===== PROVIDED INFORMATION
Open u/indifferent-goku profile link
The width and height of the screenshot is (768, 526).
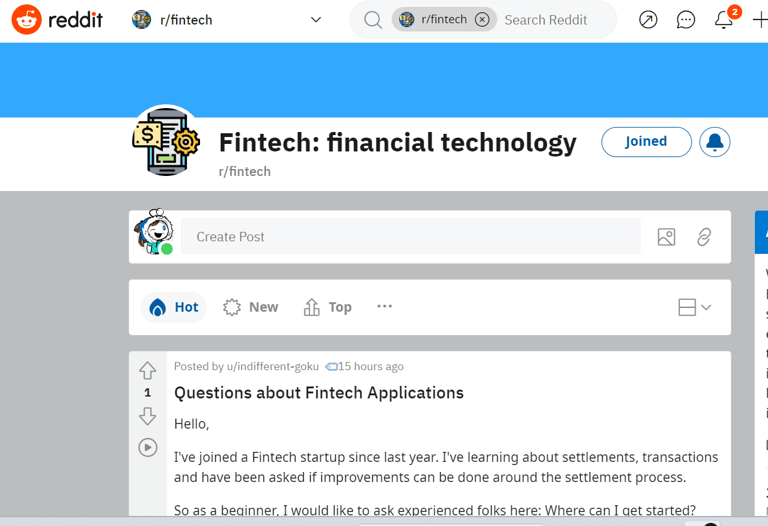tap(272, 366)
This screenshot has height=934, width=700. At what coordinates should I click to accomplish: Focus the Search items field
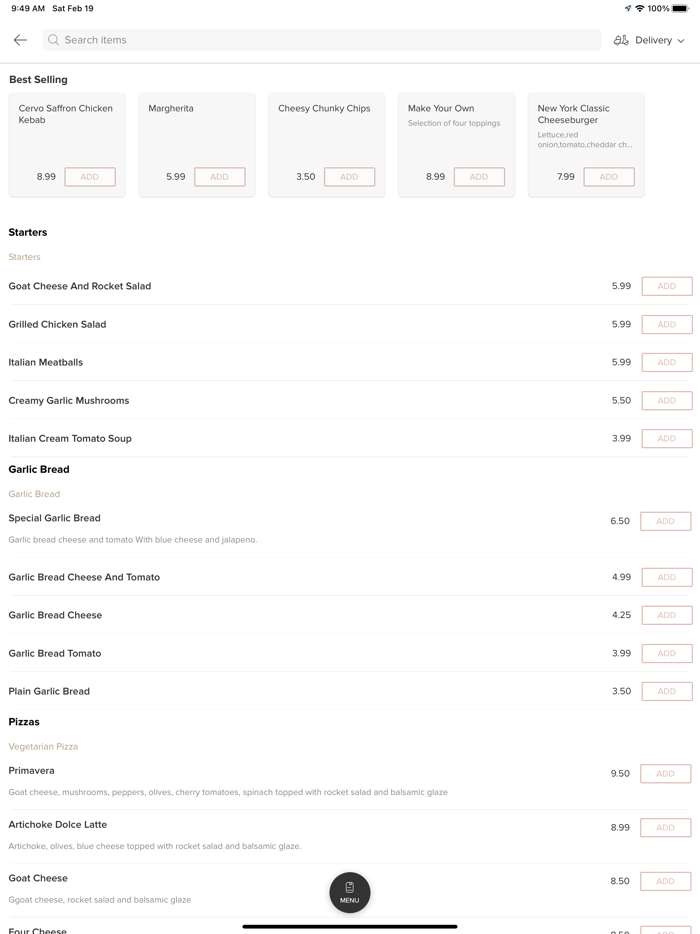pos(320,40)
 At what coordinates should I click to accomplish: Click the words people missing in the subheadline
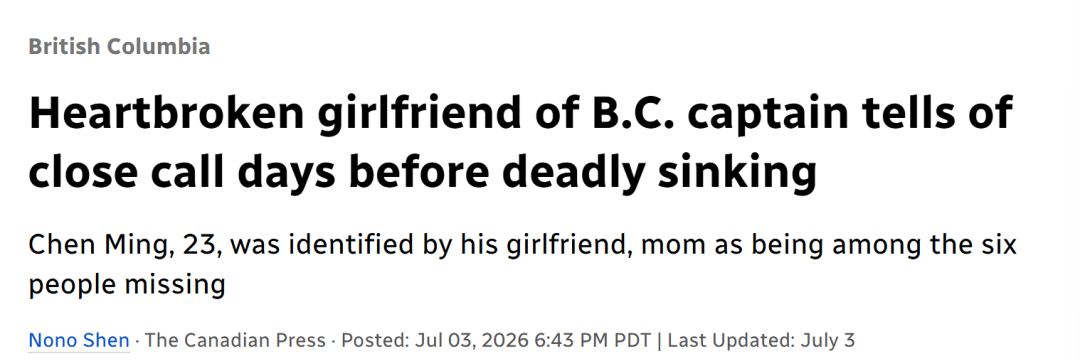point(127,285)
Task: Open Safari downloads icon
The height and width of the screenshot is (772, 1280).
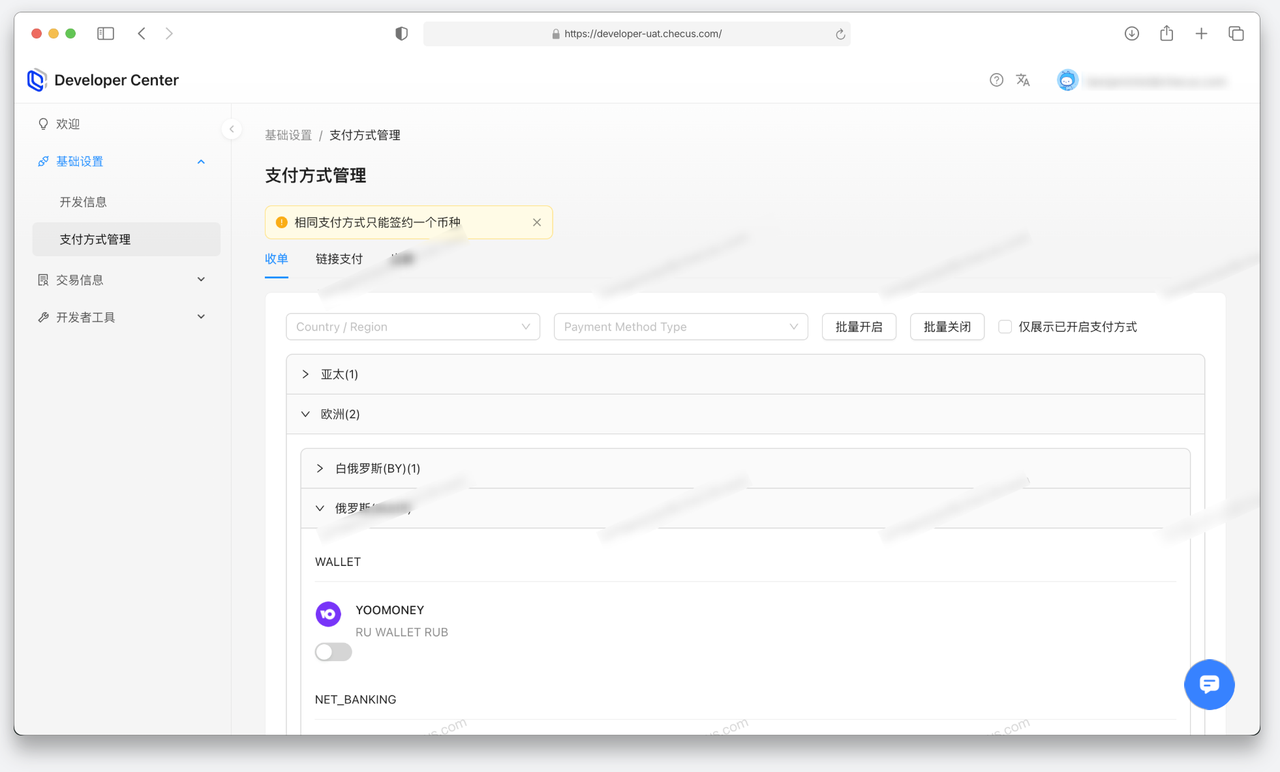Action: pyautogui.click(x=1131, y=34)
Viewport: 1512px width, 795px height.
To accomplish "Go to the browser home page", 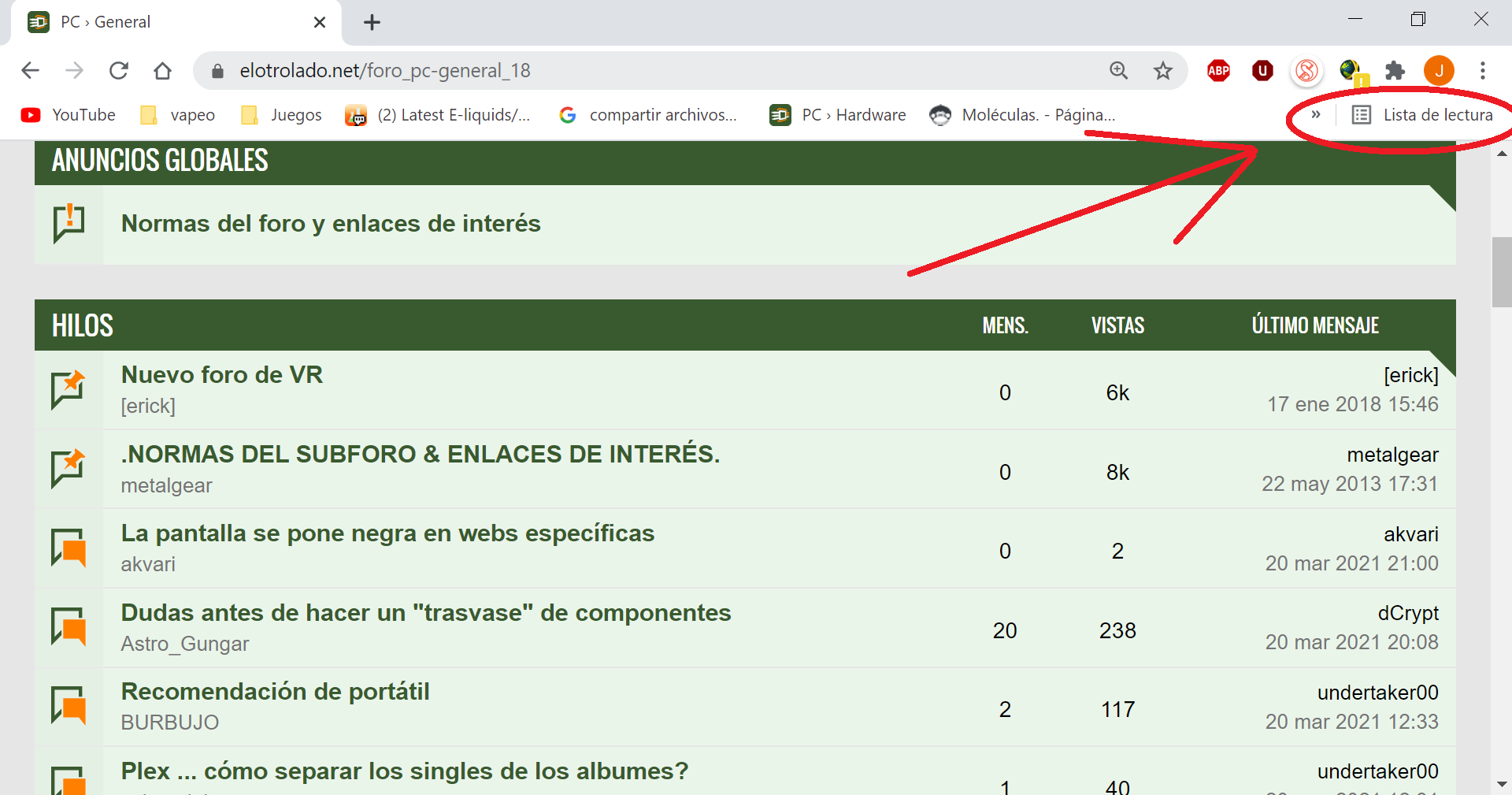I will coord(163,71).
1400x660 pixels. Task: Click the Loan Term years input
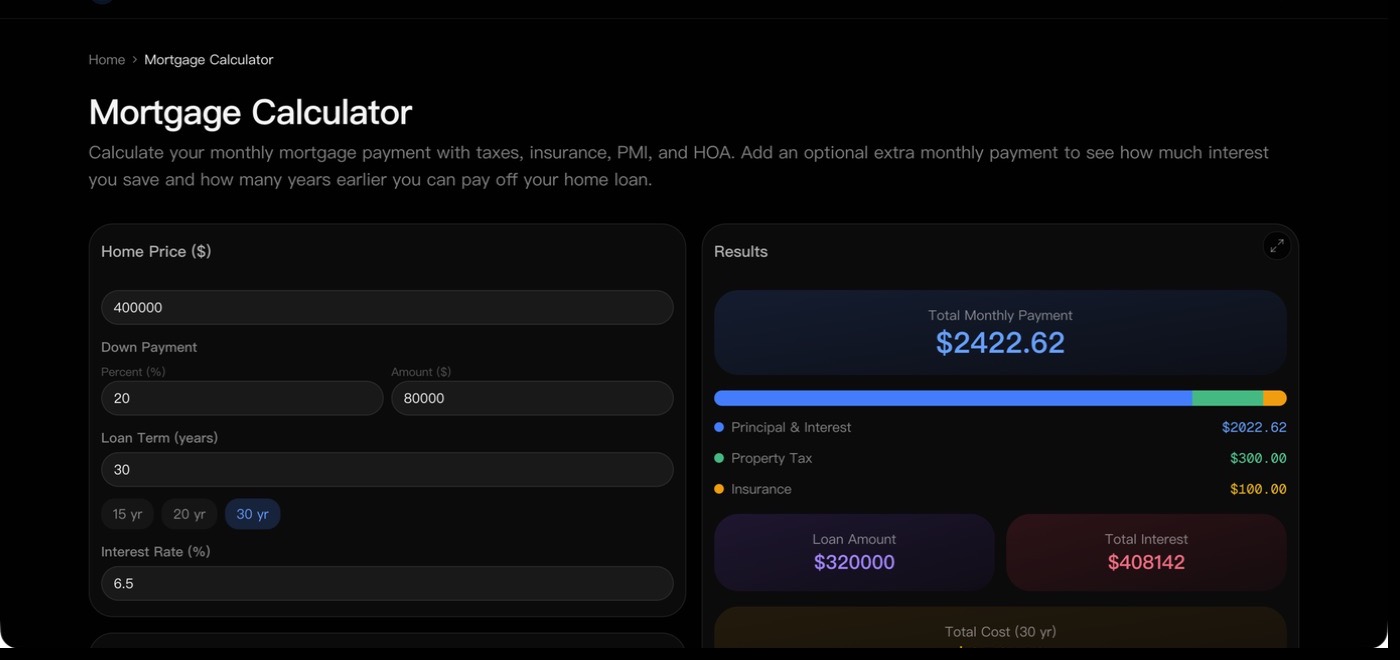pyautogui.click(x=387, y=469)
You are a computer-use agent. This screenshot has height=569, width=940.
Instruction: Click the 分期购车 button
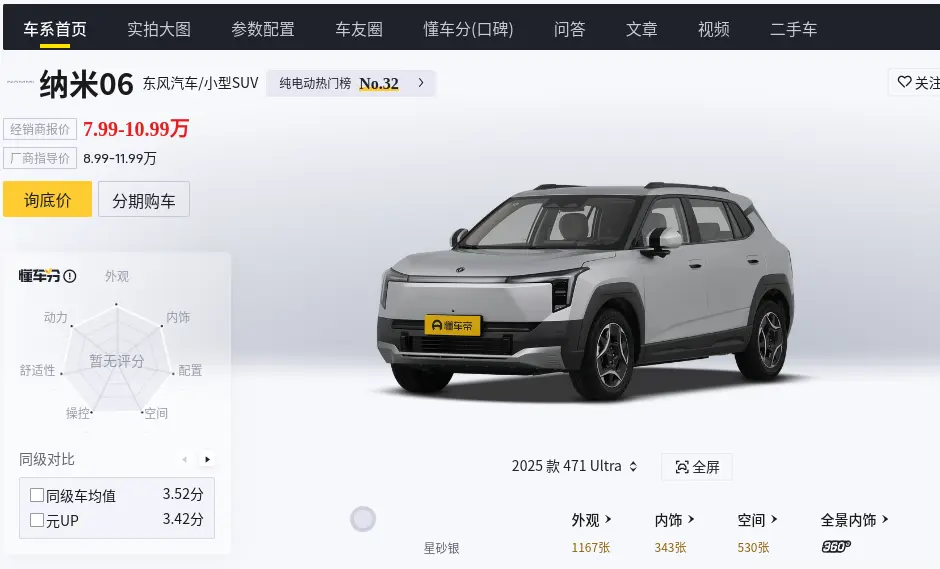click(144, 199)
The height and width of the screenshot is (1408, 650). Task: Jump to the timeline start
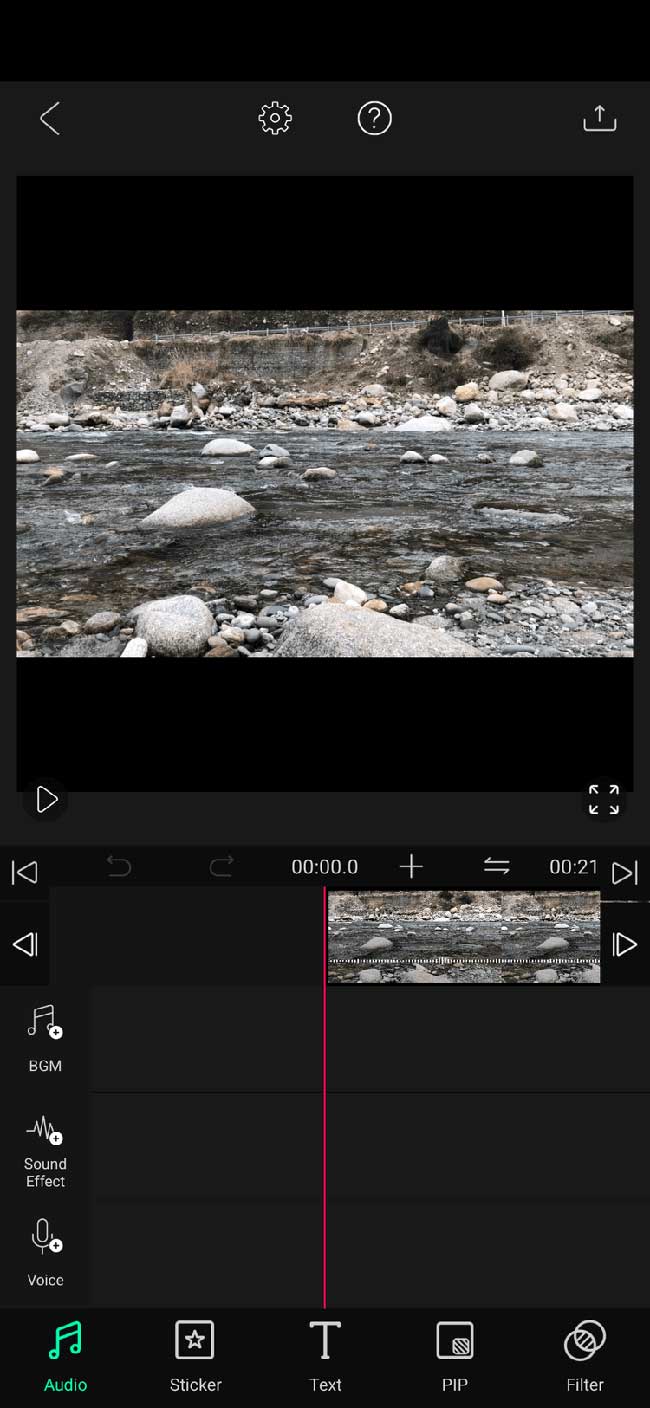tap(25, 872)
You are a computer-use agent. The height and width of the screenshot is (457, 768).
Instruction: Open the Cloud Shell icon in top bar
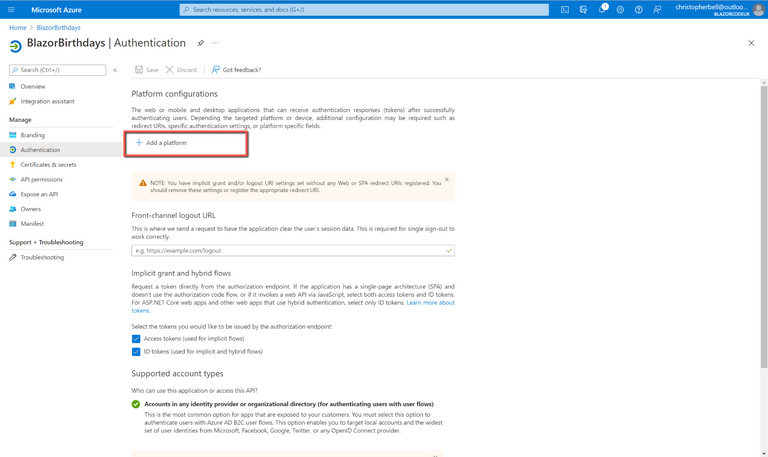coord(565,10)
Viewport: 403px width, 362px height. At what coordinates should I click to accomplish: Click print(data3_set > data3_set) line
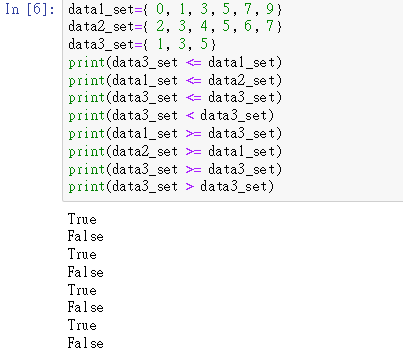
==========
Give again, word for word, only the lines from the one with "1400x660 pixels. Task: Click" through the last line of the entries, both included; no pictures go in the copy.

1400x660 pixels. Task: Click the Loan Term years input
pyautogui.click(x=387, y=469)
You are a computer-use agent. This screenshot has height=569, width=940.
Instruction: Click the 分期购车 button
click(144, 199)
The height and width of the screenshot is (1408, 650). Task: Jump to the timeline start
tap(25, 872)
You are a computer-use agent. The height and width of the screenshot is (457, 768).
Instruction: Open the Cloud Shell icon in top bar
coord(565,10)
Viewport: 403px width, 362px height. At what coordinates should I click to accomplish: Click print(data3_set > data3_set) line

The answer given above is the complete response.